Album Reviews

Pissed Jeans – Honeys

(Sub Pop) UK release date: 25 February 2013


Pissed Jeans - Honeys Pissed Jeans are something of a strange proposition. The Pennsylvania band are, on the face of it, a bunch of nondescript straight laced regular guys who just happen to play in a rock band. What is not immediately clear though is that the rock band they play in is utterly deranged.

Led by the furious ball of energy that is singer Matt Korvette, Pissed Jeans have navigated their way through three albums of intense and vicious punk rock carried though with wit and reckless abandon. Their fourth record for Sub Pop is by far their strongest statement yet. Honeys is an album that demands to be heard and will not take no for an answer.
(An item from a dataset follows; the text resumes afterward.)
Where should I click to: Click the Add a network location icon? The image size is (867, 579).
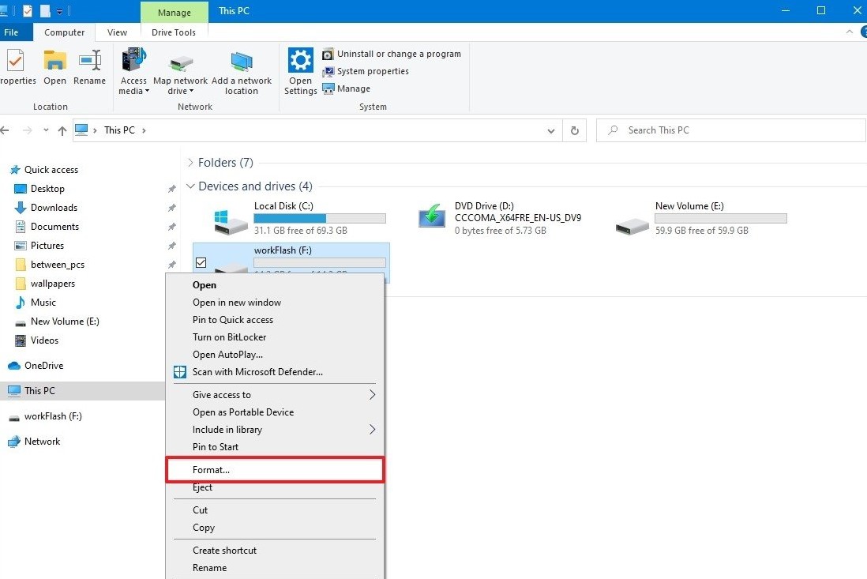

Perhaps the most interesting thing about Pissed Jeans is their lyrical content, which is deeply idiosyncratic and often laugh out loud funny. Korvette seems to portray the persona of an incredibly angry man in despair at the littlest things. Opening track Bathroom Laughter is a rip roaring piece of thrashing punk rock, which sees him indulging in a feverish fit of rage complete with searing guttural roars, belches and screams describing finding his path blocked to a public toilet.

Honeys is an album that deals with regular themes and goes into them in forensic detail. The track listing features mundane titles like Chain Worker, Cafeteria Food and Health Plan. But the music is anything but mundane; crashing drums and careering guitars give the album a sense of breathless excitement. Lyrically the songs deal with Korvette’s unique foibles. For example, Romanticize Me sees him vigorously defending his slovenly nature to a nagging partner including the excellent line, “When it comes to sleeping I’m a talented man.”  You certainly wouldn’t argue with him.

Elsewhere, Cathouse is a jittery, intense tale of a feline allergy, with the music’s insistent clatter matching Korvette’s angst at being in close quarters with the dreaded cat; he finds himself, “itching, shivering and praying for forgiveness”.

Pissed Jeans’ music is certainly provocative but there is nothing witless or unpleasant about this album. In the main, it is a joy; heavy noise rock that has a personality. It’s probably not quite such a joy for Korvette though. His persona of the eternally irked overgrown teenager is conveyed throughout. In an interview prior to the album he describes Honeys as dealing in “adult angst”; it is an apt description exemplified by the final track Teenage Adult where he wails, “There’s no reason to ever grow up.”

While Korvette’s antics are always the focal point, the band as a whole has stepped up their game. Honeys is the most direct and confident Pissed Jeans record, and there are some welcome nuances to their sound. The swaggering glammy strut of Loub is particularly effective, as is the lurching baleful sludge of Chain Worker, a dead ringer for mid-period Black Flag.

Pissed Jeans are a band that defy expectations. While Honeys deals with the mundane and everyday it does so with such intense aggression, to almost theatrical levels, that it sounds as if it is the most important music in the world being committed to tape. A truly excellent rock record.